From: Qu Wenruo <wqu@suse.com>
To: linux-btrfs@vger.kernel.org
Subject: [PATCH 09/12] btrfs: extent_io: introduce end_bio_subpage_eb_writepage() function
Date: Mon, 22 Feb 2021 14:33:54 +0800 [thread overview]
Message-ID: <20210222063357.92930-10-wqu@suse.com> (raw)
In-Reply-To: <20210222063357.92930-1-wqu@suse.com>
The new function, end_bio_subpage_eb_writepage(), will handle the
metadata writeback endio.
The major difference involved is:
- How to grab extent buffer
Now page::private is a pointer to btrfs_subpage, we can no longer grab
extent buffer directly.
Thus we need to use the bv_offset to locate the extent buffer manually
and iterate through the whole range.
- Use btrfs_subpage_end_writeback() caller
This helper will handle the subpage writeback for us.
Since this function is executed under endio context, when grabbing
extent buffers it can't grab eb->refs_lock as that lock is not designed
to be grabbed under hardirq context.
So here introduce a helper, find_extent_buffer_nospinlock(), for such
situation, and convert find_extent_buffer() to use that helper.
Signed-off-by: Qu Wenruo <wqu@suse.com>
---
fs/btrfs/extent_io.c | 135 +++++++++++++++++++++++++++++++++----------
1 file changed, 106 insertions(+), 29 deletions(-)

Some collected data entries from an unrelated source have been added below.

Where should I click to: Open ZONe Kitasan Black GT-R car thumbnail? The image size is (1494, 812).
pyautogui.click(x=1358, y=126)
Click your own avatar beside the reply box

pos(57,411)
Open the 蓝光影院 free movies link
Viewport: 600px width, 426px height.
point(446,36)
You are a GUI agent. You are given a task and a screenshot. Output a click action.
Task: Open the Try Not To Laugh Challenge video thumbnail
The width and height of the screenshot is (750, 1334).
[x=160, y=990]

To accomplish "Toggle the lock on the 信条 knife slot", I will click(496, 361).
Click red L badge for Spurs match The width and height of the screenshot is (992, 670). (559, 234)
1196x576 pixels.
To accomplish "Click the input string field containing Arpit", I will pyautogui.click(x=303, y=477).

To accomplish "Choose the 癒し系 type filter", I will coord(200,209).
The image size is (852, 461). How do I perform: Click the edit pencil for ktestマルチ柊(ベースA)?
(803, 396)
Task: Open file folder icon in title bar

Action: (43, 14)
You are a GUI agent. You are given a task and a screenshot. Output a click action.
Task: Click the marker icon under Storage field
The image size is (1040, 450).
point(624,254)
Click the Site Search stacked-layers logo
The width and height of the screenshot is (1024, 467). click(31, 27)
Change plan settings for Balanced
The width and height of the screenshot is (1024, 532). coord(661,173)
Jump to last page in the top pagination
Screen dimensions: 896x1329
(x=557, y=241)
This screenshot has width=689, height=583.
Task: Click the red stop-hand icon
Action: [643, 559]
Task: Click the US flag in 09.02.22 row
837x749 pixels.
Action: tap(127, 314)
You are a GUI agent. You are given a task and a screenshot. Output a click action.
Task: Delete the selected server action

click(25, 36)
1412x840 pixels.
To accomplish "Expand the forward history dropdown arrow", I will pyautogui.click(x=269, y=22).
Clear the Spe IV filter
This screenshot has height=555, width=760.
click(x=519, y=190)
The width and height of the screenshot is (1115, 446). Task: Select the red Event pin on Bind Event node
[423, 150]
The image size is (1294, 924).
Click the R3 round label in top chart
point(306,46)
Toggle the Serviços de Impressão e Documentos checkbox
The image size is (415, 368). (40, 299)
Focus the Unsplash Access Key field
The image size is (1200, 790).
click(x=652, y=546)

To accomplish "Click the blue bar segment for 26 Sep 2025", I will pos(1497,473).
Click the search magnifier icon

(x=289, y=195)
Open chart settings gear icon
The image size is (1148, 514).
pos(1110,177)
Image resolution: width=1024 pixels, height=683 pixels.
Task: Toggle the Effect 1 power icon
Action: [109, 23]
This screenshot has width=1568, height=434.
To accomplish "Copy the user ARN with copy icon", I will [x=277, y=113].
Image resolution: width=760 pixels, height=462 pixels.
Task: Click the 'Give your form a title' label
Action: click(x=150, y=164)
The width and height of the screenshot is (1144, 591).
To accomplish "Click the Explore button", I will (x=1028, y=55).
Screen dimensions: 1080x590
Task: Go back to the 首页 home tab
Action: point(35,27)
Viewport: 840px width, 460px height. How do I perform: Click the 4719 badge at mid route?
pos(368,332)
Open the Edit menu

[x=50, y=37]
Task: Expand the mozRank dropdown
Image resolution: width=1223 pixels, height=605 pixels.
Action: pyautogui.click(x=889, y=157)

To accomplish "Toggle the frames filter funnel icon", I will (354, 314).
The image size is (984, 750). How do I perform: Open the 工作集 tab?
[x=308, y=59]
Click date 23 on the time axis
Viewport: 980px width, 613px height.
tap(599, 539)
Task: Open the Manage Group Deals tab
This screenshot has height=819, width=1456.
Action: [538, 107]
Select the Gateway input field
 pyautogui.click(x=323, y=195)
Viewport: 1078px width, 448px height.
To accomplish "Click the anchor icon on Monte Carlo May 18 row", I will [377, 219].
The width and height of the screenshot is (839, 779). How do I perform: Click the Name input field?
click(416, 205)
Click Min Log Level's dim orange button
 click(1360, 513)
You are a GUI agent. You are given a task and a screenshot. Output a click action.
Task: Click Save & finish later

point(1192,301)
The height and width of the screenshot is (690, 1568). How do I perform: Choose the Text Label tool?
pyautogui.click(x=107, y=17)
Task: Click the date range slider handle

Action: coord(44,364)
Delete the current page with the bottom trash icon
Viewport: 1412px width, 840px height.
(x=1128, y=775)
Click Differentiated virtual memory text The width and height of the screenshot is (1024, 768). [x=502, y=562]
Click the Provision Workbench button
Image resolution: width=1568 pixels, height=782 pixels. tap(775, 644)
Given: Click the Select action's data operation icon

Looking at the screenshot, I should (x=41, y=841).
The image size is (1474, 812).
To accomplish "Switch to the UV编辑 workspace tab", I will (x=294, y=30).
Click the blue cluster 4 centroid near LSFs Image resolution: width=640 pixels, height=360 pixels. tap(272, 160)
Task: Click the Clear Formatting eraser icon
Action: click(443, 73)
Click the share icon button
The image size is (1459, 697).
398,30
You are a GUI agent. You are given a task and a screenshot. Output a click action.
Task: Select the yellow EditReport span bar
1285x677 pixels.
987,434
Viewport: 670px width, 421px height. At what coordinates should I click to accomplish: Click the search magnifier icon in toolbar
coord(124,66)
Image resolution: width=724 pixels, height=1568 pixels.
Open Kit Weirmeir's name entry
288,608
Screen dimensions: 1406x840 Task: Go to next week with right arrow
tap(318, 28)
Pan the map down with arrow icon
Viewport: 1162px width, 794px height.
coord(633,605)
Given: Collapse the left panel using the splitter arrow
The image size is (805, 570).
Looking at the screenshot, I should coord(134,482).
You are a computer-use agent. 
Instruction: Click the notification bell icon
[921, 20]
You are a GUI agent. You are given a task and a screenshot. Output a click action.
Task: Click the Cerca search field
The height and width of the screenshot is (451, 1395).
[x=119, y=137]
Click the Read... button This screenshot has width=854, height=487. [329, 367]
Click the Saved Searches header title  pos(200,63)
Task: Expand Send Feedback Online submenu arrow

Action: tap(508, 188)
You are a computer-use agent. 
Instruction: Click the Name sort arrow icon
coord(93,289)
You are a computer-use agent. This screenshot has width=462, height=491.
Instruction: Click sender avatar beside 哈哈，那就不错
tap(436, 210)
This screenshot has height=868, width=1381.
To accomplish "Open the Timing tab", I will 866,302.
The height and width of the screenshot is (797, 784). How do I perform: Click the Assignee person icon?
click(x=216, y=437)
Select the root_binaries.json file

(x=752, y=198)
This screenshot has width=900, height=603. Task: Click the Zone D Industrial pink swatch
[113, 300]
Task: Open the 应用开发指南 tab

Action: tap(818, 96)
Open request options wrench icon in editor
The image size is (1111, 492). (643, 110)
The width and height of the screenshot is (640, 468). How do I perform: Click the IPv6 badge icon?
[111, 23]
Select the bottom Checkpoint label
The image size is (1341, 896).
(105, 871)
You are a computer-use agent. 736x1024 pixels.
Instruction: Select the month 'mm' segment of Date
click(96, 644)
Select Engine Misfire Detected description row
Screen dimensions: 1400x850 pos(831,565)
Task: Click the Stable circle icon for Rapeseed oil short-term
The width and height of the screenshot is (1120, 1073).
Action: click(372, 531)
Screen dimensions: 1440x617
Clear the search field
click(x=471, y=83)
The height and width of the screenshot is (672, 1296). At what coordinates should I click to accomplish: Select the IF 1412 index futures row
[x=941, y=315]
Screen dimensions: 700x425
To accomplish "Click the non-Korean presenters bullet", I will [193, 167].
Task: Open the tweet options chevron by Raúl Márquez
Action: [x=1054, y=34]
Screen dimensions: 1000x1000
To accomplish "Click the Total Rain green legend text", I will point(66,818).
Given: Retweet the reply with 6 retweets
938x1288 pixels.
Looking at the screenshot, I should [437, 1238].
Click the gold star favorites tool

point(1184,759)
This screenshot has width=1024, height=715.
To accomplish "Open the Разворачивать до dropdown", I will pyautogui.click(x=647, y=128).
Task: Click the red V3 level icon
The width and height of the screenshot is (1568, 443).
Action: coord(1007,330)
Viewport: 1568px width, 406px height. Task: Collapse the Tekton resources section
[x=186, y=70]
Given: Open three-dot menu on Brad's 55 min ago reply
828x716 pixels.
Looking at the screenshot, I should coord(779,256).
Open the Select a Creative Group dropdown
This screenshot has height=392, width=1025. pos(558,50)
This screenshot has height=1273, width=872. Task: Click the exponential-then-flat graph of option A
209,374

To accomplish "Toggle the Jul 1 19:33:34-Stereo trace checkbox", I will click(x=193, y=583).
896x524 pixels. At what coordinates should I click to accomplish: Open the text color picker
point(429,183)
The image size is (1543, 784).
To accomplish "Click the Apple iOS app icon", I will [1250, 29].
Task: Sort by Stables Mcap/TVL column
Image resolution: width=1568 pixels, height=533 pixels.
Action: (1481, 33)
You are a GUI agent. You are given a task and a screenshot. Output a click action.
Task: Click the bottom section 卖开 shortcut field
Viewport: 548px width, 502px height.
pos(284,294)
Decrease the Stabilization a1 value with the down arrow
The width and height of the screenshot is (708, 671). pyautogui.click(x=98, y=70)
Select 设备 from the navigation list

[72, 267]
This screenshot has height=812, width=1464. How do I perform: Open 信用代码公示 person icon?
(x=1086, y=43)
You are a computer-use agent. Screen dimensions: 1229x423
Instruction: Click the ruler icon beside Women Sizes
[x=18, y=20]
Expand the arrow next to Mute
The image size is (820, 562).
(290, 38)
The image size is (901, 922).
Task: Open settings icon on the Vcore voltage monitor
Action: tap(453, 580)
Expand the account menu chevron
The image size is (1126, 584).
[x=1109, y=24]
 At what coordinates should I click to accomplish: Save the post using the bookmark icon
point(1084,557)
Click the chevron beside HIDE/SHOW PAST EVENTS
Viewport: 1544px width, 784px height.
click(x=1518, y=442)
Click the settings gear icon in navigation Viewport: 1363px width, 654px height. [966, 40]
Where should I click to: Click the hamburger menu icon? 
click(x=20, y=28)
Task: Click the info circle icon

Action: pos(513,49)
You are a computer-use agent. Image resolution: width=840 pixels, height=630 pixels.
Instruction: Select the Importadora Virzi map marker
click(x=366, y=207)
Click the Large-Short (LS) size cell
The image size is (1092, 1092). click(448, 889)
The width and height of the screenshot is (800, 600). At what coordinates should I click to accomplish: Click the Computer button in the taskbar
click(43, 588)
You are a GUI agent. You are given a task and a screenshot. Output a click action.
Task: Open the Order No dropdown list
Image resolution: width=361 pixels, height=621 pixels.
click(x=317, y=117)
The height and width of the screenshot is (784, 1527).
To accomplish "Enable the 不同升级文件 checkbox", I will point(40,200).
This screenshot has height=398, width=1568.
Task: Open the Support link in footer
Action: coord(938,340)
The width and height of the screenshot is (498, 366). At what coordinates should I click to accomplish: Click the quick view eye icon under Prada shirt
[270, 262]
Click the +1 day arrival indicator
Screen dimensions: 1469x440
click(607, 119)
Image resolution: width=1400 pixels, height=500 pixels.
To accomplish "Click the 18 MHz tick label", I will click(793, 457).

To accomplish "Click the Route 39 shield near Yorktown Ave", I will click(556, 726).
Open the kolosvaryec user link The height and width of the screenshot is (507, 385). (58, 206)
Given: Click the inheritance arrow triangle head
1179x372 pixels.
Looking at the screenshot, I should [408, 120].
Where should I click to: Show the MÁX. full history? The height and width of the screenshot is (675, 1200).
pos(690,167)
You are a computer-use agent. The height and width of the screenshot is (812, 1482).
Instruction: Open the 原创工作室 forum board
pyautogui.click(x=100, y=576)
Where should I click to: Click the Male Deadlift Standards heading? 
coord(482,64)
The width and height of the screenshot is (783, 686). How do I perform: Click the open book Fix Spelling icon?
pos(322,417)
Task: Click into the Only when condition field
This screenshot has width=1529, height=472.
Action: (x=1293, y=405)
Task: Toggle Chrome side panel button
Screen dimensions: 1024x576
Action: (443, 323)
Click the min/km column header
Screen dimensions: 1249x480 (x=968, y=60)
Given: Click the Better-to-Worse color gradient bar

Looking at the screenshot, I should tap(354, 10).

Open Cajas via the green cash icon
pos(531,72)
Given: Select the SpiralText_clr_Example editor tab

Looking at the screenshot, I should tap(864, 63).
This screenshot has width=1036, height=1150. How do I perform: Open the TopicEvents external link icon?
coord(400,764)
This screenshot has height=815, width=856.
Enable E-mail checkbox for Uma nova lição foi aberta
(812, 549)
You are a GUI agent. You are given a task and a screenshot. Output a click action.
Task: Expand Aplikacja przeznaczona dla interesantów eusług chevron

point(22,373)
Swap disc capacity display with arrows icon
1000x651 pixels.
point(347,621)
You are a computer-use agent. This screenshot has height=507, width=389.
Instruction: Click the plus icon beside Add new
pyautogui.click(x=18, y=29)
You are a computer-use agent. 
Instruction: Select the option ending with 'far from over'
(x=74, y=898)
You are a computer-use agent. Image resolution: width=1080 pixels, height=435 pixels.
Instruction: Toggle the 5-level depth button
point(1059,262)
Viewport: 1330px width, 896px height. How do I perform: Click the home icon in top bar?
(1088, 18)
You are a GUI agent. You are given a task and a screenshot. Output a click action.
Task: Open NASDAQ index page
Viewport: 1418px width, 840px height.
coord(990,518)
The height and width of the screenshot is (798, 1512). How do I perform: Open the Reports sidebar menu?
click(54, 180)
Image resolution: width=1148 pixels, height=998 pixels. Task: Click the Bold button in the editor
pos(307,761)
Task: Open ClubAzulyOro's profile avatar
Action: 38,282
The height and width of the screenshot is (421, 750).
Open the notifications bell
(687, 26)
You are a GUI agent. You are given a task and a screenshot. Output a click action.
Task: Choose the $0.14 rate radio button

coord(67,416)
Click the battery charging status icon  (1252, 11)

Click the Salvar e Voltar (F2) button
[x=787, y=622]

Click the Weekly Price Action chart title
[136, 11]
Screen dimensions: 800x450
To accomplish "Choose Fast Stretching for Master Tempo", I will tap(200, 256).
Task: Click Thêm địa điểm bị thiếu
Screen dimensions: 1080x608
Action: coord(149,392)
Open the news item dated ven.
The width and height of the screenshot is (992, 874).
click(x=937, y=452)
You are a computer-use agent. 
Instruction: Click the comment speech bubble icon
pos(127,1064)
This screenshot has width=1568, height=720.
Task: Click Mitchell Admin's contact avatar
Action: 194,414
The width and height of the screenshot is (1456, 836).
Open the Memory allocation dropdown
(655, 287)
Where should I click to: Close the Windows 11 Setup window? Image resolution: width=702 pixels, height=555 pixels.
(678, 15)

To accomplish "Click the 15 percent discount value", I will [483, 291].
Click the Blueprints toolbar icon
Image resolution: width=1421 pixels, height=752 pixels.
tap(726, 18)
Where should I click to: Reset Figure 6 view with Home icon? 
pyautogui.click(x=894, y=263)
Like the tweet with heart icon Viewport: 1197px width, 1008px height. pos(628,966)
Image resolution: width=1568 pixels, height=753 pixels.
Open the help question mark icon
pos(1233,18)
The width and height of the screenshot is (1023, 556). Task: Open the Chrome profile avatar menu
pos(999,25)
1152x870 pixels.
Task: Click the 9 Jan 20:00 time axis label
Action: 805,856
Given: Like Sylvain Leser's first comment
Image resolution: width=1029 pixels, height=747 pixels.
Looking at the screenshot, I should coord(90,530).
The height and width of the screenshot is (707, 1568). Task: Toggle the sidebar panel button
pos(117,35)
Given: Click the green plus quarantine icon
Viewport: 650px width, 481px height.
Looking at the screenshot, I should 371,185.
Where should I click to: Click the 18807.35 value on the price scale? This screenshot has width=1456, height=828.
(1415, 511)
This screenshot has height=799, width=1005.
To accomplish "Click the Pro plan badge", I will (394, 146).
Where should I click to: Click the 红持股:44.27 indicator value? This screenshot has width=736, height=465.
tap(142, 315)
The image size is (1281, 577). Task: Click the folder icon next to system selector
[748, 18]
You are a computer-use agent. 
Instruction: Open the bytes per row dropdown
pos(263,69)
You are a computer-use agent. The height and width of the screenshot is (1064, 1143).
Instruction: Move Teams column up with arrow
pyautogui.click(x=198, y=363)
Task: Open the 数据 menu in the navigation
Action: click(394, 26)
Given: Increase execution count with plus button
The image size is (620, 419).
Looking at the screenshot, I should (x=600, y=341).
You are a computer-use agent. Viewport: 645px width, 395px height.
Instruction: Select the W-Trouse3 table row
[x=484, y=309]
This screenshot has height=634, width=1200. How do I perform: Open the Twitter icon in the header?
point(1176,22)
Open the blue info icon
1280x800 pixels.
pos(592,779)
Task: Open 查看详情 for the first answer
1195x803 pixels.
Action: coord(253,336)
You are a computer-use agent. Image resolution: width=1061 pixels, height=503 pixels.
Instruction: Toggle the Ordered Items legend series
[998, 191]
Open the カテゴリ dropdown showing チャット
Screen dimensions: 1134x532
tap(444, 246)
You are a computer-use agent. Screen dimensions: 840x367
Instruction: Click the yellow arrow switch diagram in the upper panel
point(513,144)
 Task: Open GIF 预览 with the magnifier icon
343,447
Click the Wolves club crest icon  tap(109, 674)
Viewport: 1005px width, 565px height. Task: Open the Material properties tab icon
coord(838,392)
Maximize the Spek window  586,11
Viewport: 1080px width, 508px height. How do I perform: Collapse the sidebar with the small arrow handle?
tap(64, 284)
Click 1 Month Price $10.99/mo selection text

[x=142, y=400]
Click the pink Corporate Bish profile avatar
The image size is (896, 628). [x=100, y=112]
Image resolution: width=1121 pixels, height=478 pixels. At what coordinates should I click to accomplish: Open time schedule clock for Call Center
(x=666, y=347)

diff --git a/fs/btrfs/extent_io.c b/fs/btrfs/extent_io.c
index 96ac72d3f3a0..d0afff0eb252 100644
--- a/fs/btrfs/extent_io.c
+++ b/fs/btrfs/extent_io.c
@@ -4040,13 +4040,97 @@ static void set_btree_ioerr(struct page *page, struct extent_buffer *eb)
}
}
+/*
+ * This is the endio specific version which won't touch any unsafe spinlock
+ * in endio context.
+ */
+static struct extent_buffer *find_extent_buffer_nospinlock(
+ struct btrfs_fs_info *fs_info, u64 start)
+{
+ struct extent_buffer *eb;
+
+ rcu_read_lock();
+ eb = radix_tree_lookup(&fs_info->buffer_radix,
+ start >> fs_info->sectorsize_bits);
+ if (eb && atomic_inc_not_zero(&eb->refs)) {
+ rcu_read_unlock();
+ return eb;
+ }
+ rcu_read_unlock();
+ return NULL;
+}
+/*
+ * The endio function for subpage extent buffer write.
+ *
+ * Unlike end_bio_extent_buffer_writepage(), we only call end_page_writeback()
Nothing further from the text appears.